§ **Required action**
Retype the lines of the stored entries verbatim, starting at the line that contains "Identify the location of cadastral-number: 9:0010334:728." and ending at the line that contains "field-social-history: ❓ social_history: No", both included.

(Stored entries)

☆ ☆ ☆ ☆ ☆ ☆ ☆

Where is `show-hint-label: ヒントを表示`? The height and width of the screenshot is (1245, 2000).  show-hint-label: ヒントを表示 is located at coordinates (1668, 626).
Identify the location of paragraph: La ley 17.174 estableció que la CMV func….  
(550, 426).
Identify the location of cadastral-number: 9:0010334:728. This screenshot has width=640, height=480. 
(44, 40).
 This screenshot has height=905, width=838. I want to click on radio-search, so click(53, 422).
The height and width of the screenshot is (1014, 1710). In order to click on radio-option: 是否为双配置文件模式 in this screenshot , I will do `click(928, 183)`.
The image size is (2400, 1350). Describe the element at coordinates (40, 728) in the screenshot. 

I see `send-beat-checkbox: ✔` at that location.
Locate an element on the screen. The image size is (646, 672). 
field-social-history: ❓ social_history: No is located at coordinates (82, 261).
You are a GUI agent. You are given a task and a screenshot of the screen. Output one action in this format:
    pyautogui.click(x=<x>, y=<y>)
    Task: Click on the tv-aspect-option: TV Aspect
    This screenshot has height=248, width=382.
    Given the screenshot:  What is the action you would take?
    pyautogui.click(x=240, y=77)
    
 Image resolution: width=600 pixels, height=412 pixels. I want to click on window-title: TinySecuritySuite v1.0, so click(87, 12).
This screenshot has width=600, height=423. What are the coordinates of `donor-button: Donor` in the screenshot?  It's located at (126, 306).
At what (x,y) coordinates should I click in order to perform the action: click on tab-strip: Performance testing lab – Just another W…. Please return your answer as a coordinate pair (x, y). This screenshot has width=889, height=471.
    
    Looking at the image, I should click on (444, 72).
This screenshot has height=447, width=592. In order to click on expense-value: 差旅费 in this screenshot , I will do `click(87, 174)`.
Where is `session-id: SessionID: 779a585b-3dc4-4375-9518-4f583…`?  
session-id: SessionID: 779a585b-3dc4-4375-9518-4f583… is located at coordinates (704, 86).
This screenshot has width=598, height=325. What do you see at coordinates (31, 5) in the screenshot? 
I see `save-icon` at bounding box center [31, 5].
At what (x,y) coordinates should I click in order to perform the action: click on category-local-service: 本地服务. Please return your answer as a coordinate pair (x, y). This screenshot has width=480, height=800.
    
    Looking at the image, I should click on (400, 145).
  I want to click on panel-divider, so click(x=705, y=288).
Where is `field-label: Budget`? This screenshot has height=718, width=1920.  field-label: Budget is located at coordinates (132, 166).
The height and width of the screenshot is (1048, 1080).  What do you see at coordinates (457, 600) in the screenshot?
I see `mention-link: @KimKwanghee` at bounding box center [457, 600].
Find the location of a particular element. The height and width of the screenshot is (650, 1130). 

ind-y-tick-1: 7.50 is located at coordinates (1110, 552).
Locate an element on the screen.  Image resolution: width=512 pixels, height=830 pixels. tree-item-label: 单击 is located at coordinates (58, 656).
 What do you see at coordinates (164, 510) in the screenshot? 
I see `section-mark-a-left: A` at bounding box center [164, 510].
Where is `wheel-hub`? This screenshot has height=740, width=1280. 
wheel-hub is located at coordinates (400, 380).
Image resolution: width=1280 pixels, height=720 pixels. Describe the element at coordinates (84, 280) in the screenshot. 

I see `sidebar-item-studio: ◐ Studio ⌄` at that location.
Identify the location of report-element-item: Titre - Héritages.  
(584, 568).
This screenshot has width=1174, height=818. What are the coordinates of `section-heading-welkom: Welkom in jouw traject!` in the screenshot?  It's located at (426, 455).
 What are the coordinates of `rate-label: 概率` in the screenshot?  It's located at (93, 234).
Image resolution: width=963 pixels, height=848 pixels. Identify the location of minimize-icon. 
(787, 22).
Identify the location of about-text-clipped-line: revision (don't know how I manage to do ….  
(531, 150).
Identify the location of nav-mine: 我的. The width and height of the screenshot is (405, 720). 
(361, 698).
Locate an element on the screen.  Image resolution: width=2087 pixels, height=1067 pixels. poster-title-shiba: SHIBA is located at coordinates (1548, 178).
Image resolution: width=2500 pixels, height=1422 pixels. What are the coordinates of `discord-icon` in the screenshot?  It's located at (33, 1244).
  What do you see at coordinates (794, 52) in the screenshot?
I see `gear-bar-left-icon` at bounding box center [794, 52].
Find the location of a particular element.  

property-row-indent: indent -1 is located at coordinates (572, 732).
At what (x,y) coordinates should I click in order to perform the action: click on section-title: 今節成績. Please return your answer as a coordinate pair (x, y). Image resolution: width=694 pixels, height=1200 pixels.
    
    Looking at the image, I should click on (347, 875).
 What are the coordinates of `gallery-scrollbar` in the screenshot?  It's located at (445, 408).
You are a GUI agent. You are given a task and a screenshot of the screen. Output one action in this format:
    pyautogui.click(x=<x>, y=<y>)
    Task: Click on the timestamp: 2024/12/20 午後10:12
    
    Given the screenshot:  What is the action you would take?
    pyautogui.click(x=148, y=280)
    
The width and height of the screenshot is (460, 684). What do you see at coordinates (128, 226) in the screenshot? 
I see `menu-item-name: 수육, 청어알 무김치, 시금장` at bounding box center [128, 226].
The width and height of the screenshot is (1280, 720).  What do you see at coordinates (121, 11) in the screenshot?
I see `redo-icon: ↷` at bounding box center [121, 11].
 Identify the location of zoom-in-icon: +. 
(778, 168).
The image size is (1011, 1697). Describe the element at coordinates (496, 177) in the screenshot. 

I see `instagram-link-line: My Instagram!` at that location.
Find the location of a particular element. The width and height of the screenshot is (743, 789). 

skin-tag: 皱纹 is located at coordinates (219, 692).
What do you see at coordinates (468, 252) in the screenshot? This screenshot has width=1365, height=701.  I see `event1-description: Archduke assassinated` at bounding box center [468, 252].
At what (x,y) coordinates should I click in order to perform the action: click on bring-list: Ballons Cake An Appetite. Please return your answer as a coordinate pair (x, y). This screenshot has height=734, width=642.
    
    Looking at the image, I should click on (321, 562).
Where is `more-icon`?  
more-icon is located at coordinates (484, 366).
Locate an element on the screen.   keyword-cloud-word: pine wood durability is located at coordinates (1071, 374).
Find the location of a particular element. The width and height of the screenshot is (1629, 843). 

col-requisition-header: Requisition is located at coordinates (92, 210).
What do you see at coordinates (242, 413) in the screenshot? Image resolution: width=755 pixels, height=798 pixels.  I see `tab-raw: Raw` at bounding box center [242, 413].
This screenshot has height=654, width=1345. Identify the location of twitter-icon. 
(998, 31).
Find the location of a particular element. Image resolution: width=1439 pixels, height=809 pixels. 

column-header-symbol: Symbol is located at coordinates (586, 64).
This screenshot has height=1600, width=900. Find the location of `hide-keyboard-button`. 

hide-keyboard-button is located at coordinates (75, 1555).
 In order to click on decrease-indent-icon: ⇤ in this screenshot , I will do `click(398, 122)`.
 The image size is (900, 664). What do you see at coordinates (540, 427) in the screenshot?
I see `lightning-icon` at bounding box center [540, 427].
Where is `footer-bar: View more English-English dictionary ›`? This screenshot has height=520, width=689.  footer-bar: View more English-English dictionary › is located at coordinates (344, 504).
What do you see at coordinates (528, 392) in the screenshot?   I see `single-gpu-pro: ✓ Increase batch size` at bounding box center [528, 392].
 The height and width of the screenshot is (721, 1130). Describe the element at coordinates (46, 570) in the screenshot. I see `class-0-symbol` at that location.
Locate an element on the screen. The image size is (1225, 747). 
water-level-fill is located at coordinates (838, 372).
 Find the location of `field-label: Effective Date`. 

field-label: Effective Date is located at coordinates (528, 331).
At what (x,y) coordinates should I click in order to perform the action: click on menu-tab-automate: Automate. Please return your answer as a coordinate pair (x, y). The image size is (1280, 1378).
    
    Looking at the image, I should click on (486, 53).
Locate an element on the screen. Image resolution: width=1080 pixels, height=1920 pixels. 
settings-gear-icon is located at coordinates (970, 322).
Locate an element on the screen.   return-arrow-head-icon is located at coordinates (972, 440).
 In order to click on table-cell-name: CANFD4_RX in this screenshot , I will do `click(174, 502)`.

☆ ☆ ☆ ☆ ☆ ☆ ☆

§ **Reply**
Identify the location of cadastral-number: 9:0010334:728. This screenshot has width=640, height=480. 
(44, 40).
 This screenshot has height=905, width=838. I want to click on radio-search, so click(53, 422).
The height and width of the screenshot is (1014, 1710). In order to click on radio-option: 是否为双配置文件模式 in this screenshot , I will do `click(928, 183)`.
The image size is (2400, 1350). Describe the element at coordinates (40, 728) in the screenshot. 

I see `send-beat-checkbox: ✔` at that location.
Locate an element on the screen. The image size is (646, 672). 
field-social-history: ❓ social_history: No is located at coordinates (82, 261).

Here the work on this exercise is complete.